— WORK INSTRUCTION —
Among the entries that follow, find the lines containing the string "yellow" and copy them.

------------------------------

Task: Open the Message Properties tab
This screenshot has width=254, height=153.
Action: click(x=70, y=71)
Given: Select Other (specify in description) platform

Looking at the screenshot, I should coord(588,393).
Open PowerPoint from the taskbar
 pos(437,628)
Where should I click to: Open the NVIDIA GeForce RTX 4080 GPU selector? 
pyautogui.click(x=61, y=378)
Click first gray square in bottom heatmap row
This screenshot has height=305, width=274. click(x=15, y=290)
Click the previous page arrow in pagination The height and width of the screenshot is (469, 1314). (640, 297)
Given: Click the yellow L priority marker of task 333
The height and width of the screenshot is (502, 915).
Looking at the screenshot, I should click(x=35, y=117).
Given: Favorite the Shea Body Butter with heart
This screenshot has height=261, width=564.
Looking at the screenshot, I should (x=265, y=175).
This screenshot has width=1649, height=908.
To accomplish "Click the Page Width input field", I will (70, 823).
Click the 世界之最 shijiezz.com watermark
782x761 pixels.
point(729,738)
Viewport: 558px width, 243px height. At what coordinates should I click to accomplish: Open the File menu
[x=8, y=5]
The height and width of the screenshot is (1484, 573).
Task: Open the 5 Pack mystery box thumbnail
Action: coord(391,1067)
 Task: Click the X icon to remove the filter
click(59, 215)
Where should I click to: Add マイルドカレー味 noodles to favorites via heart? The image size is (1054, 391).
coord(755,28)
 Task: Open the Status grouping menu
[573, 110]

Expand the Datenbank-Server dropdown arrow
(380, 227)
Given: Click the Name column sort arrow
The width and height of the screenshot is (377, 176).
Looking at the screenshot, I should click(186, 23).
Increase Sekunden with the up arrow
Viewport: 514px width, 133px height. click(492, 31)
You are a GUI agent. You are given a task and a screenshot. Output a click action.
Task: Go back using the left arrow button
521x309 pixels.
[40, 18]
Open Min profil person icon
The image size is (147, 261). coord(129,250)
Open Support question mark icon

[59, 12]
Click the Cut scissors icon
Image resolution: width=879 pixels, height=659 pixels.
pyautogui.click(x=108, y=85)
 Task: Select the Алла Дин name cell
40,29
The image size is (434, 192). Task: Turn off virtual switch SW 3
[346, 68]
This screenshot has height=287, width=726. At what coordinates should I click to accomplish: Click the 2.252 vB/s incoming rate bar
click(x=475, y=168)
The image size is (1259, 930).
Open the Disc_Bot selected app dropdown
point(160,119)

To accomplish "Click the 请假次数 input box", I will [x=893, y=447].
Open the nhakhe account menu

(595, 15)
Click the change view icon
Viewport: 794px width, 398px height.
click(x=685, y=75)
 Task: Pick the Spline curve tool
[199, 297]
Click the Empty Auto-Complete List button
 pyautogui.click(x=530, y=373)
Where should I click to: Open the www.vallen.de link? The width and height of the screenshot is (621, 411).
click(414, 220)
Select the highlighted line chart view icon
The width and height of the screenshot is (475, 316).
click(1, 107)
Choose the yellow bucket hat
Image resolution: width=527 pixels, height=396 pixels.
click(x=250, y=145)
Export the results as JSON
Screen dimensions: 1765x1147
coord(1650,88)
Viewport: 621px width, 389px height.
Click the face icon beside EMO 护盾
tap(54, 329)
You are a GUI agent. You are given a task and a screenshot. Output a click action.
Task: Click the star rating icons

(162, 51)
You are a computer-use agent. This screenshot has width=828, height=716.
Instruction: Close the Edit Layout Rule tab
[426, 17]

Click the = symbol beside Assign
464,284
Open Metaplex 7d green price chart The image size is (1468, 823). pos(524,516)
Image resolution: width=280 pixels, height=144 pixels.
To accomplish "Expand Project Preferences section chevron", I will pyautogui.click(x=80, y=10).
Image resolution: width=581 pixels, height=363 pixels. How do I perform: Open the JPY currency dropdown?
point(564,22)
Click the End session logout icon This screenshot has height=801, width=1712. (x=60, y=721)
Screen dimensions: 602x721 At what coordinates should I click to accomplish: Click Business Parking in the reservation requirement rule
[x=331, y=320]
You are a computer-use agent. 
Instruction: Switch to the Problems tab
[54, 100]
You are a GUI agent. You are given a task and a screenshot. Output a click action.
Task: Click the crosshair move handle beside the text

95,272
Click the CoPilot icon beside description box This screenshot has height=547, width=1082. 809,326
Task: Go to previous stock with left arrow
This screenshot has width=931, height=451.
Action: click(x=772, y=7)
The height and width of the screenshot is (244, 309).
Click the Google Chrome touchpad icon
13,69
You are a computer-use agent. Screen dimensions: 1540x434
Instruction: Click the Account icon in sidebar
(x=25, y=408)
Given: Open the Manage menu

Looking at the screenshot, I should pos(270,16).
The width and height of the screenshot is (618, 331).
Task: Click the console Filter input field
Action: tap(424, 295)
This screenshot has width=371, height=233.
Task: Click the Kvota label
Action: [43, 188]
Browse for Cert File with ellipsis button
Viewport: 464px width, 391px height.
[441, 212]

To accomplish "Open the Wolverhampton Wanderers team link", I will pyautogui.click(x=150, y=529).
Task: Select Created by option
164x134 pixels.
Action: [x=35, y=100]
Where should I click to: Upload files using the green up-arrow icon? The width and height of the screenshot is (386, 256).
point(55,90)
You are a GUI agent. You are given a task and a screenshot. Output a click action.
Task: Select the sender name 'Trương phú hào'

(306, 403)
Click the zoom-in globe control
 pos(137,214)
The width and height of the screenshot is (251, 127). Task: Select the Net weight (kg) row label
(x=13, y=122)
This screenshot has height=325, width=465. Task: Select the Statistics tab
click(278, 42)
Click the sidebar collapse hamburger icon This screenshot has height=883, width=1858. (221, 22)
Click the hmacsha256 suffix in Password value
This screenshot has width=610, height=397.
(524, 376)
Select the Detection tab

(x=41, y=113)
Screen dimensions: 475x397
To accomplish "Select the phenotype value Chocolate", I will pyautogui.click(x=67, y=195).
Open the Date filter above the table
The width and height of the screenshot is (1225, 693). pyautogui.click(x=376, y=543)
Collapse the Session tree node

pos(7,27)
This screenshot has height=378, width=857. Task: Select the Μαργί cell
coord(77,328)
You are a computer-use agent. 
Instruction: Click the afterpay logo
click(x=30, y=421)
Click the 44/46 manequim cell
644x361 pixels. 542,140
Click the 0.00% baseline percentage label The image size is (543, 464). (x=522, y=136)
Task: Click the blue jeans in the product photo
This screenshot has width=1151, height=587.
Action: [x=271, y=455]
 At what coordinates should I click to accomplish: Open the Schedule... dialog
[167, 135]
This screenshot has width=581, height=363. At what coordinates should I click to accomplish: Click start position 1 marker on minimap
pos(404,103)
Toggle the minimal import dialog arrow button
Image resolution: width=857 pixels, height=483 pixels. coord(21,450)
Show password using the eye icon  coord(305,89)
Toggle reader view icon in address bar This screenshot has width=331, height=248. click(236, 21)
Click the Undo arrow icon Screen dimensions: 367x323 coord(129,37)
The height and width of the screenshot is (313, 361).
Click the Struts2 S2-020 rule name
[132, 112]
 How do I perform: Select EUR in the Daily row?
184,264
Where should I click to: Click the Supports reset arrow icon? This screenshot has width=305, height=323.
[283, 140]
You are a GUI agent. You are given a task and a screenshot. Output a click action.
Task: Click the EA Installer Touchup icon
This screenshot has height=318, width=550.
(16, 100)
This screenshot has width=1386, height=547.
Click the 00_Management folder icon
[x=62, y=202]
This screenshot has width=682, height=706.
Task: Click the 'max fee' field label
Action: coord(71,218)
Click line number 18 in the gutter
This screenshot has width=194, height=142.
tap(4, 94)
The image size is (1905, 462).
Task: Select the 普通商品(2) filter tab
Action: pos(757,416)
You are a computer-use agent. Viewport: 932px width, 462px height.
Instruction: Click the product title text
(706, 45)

------------------------------

— RESPONSE AREA —
Given: Click the yellow L priority marker of task 333
Choose the yellow bucket hat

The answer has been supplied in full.